In the photo associated with this post, the items are laid out clearly for the viewer. Normally, they sit together in a small container on the edge of my desk. When journaling or reflecting, I sometimes glance at them and feel old memories rising or new ideas forming. These items carry no spiritual or ritual meaning—they are simply objects. But for me, they are powerful reminders of sobriety, growth, and the choices I make daily.
Next week, I’ll move safely through New Year’s and reach the one-year mark of true, continuous recovery. I feel confident. I feel steady. And I look forward to writing that post.
Recovery52 – Week 48 – Praise & Apologies
“Apologies aren’t meant to change the past, they are meant to change the future.”
— Kevin Hancock
Early in this project, while talking with a close friend about the emotional and physical traumas of my childhood, I shared a vow I made long before I had the words for it: I would never hit a woman or harm a child. Given what I had witnessed and endured, this vow felt like a core promise—a line I would never cross.
He responded with something that stayed with me: “You broke the cycle. You didn’t repeat the pattern.”
He was right. I take genuine pride in that. I am proud of the vow I made, and proud that I lived by it. But there is another side to the story. My adverse childhood experiences—and the vow not to become what I witnessed—pushed the pendulum in the opposite direction. In trying to protect the feelings of others, I avoided honesty when honesty was needed. To avoid emotional discomfort in myself, I numbed, hid, and shut down. And by doing so, I caused harm—not through violence, but through absence, dishonesty, withdrawal, and emotional unavailability.
My emotional immaturity and my habit of retreating from difficult feelings kept me from being fully present as a father, partner, and friend. My worldview often became cynical, dark, and closed. I put distance between myself and the people who cared about me, missing opportunities for connection, growth, and possibility.
So here I am now, recognizing that apologies are not just appropriate—they are necessary. I offer apologies to anyone who suffered as a result of my choices: missed commitments, poor decisions, emotional distance, and the failures in sobriety that pulled others into my struggles. My apologies extend to everyone affected by my addiction and avoidance. (For some, this echoes the spirit of Step Five in AA.)
But those closest to me—the ones who stood by me through the worst of it—deserve more than a written acknowledgment. They deserve my presence. They deserve sincerity. They deserve real, face-to-face apologies. These apologies cannot change the past, but they can help create a better future. I don’t expect forgiveness, but I am finally learning to forgive myself.
I opened this post by accepting praise for breaking a generational pattern. I want to close with acknowledgment of something else: I am proud of my recovery. I am proud of breaking the cycle. And I am proud of not repeating the patterns of lapse and relapse. In less than two weeks, I will reach a full year—not just of sobriety, but of genuine, transformative recovery. And I intend to keep moving forward.
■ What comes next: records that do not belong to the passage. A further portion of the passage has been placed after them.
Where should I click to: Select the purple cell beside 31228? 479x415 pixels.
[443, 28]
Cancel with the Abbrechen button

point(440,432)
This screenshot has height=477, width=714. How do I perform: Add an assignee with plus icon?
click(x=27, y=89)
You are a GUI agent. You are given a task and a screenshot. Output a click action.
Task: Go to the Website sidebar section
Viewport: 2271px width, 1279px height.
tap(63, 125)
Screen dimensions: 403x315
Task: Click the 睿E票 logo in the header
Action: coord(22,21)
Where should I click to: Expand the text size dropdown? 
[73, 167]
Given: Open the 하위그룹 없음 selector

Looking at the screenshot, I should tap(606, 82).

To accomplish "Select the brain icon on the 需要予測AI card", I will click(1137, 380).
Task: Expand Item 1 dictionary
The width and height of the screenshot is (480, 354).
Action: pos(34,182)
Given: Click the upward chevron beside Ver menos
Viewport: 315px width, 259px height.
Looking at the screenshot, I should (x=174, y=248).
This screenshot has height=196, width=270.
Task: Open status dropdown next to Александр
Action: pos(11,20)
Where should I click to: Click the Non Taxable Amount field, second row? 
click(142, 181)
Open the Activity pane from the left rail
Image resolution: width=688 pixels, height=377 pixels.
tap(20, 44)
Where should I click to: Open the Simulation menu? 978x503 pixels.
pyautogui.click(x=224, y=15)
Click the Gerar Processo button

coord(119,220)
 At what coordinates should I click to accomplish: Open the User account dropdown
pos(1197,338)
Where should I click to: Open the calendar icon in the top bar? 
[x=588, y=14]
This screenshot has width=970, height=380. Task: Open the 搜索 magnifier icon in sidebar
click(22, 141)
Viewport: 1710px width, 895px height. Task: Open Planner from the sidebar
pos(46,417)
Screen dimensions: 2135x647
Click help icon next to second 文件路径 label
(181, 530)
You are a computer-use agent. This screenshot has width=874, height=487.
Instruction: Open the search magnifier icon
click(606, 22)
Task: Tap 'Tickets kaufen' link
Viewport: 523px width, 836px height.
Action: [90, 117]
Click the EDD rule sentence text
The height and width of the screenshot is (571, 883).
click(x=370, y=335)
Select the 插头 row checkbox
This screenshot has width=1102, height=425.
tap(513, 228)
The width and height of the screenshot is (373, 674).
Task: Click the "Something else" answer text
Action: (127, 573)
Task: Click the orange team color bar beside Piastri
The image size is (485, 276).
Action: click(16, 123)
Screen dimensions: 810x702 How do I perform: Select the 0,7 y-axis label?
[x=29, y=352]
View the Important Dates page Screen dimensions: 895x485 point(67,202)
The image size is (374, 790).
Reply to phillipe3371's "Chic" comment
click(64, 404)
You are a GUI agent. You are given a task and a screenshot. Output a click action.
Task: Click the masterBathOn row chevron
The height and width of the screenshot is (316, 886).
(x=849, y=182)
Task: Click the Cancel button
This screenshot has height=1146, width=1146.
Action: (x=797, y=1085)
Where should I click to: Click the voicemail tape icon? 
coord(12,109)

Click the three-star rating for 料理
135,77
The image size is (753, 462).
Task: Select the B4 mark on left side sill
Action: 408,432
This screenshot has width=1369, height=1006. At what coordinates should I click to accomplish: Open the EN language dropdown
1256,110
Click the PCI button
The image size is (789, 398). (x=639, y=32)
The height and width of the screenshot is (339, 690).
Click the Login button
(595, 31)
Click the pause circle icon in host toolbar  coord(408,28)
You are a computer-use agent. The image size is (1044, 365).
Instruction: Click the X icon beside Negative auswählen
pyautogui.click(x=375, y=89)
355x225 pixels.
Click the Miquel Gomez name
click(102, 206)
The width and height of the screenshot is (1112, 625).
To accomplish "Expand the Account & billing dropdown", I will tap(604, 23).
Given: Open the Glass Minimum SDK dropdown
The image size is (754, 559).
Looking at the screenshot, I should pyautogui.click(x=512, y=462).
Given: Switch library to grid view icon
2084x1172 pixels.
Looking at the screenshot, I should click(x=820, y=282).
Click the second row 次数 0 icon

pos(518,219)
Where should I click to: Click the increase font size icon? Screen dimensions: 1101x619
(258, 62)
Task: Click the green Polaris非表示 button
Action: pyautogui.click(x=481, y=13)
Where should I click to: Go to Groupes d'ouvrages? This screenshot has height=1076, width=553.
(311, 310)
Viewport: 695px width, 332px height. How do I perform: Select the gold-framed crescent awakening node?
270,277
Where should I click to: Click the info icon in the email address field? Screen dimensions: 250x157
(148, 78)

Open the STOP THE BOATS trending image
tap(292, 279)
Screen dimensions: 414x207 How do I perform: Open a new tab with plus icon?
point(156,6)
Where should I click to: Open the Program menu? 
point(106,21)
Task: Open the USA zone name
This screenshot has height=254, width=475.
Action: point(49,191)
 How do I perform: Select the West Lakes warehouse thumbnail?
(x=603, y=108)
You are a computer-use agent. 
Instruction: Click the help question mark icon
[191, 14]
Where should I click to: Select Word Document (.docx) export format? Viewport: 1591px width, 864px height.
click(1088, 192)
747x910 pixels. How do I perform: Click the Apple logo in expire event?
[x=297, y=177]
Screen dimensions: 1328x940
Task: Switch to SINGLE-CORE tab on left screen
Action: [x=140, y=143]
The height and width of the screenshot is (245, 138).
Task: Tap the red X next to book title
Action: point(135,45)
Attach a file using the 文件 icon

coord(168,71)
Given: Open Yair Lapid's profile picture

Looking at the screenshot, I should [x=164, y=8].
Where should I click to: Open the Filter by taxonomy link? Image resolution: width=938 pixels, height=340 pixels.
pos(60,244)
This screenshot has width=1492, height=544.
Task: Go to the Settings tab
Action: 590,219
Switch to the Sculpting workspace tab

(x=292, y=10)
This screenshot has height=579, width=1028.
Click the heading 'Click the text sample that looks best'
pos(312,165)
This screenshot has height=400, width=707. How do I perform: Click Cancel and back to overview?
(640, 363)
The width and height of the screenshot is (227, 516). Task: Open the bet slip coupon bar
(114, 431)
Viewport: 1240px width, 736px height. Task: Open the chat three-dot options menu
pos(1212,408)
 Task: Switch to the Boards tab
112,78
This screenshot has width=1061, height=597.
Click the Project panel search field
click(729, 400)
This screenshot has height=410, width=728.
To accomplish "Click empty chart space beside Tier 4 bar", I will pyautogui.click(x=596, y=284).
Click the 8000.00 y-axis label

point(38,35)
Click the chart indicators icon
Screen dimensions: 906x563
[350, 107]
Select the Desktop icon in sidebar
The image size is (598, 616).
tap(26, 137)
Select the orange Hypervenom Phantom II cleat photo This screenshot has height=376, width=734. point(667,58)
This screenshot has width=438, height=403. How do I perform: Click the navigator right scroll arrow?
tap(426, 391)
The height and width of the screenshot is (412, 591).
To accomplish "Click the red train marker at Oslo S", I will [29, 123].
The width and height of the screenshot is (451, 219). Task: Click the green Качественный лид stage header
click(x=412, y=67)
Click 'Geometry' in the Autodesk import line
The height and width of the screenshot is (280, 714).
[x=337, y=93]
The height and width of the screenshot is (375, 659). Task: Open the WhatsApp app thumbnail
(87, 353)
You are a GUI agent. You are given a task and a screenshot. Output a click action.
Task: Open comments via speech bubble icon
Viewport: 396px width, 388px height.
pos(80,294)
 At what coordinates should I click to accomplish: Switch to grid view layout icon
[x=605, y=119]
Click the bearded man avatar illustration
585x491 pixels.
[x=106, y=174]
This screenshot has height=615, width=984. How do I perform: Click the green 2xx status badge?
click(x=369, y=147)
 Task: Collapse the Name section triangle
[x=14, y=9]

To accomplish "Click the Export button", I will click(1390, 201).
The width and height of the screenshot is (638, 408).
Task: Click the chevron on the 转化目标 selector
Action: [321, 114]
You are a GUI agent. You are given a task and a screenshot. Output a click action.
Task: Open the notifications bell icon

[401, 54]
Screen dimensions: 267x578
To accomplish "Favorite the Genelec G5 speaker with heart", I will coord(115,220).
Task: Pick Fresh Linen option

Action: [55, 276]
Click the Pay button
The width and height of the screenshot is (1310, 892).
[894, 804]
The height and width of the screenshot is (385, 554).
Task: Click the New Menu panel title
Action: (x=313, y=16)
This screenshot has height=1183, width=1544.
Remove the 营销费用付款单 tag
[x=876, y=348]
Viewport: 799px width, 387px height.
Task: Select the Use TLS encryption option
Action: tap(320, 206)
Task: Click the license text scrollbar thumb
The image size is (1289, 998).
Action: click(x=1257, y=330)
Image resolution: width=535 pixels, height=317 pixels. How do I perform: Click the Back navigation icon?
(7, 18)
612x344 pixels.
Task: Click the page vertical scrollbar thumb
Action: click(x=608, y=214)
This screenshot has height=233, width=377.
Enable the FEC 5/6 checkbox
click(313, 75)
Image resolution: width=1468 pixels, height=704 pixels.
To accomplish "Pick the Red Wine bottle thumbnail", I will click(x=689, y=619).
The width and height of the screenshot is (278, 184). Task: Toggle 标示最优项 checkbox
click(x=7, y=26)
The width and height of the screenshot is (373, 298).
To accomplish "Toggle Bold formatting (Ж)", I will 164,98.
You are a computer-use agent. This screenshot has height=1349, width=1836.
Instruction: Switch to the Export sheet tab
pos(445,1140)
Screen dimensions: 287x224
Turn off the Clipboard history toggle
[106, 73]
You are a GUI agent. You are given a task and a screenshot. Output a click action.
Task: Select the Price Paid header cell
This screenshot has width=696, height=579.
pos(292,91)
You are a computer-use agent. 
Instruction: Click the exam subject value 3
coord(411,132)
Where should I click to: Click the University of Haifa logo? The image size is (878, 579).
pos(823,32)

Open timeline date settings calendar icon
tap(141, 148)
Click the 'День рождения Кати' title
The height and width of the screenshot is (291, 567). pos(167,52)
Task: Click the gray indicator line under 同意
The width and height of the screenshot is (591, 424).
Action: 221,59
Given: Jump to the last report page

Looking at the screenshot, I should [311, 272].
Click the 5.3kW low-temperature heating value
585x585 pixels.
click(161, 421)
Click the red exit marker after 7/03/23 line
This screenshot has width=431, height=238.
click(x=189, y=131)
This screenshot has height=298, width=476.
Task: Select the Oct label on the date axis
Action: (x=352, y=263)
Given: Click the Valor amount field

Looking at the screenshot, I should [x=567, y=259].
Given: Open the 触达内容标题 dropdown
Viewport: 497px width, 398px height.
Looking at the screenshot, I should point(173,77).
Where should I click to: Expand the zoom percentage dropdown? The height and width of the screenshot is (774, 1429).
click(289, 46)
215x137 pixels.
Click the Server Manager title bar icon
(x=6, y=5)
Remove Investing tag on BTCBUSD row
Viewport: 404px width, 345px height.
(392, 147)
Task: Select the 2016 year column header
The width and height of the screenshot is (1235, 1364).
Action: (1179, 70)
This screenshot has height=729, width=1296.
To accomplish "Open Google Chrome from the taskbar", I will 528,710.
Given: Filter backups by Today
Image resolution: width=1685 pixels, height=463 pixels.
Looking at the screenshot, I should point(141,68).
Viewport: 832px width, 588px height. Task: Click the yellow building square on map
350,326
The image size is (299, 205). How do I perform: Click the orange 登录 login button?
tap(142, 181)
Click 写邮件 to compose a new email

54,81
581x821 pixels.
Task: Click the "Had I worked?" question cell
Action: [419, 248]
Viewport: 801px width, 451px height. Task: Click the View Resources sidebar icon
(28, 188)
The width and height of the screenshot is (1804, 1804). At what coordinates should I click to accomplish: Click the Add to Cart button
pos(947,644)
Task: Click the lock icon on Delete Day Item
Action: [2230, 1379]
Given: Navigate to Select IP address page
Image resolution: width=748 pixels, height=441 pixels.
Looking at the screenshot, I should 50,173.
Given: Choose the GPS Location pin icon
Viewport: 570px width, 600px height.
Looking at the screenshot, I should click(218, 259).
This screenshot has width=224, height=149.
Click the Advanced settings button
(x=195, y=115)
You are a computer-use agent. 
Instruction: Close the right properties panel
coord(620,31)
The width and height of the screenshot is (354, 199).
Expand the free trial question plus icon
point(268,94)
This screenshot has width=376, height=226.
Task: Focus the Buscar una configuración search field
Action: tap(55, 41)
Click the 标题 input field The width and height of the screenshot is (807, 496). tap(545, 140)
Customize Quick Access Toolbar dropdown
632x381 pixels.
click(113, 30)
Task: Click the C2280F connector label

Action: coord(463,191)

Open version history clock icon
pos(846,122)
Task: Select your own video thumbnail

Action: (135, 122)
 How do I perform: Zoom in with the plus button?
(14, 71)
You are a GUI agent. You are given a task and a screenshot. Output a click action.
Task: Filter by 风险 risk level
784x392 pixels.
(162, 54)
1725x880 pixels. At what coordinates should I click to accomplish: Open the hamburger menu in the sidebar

Recovery52 – Week 47 – Fears and Trust
Seeking light on the storm.
“You are afraid of letting anyone get close.”
— My sister
This week’s quote isn’t from a book or a public figure. It came from my sister during a phone conversation: “You are afraid of letting anyone get close.” The moment she said it, I felt the truth of it. This is the issue I need to face more directly—one that underlies many of my fears, beliefs, and behaviors.
I’ve written in earlier posts about fear, limiting beliefs, distrust, and the patterns that shape how I relate to others. But this week clarified something essential: two core fears form the wall around me, protecting me from both real and imagined harm:
· If I allow others to get close, they may hurt me. Therefore, others can’t be trusted.
· If I get close to others, I may hurt them. Therefore, I can’t be trusted.
The first fear makes sense, given the traumatic experiences of my early childhood—events I’ve described in previous posts. Those moments shaped my negativity bias, my tendency to anticipate danger, and my ingrained distrust of others.
The second fear also makes sense. I can remember too many times when I disappointed people I cared about—holding back honesty, withdrawing emotionally, filtering my thoughts out of fear of rejection, abandonment, or triggering someone’s anger. In many ways, fear #2 loops right back into fear #1. Both reinforce each other.
And even now, part of me worries that I could stumble in my recovery. I’ve promised myself I won’t relapse again, but because I’ve failed before, a piece of me still questions whether I can fully trust that promise.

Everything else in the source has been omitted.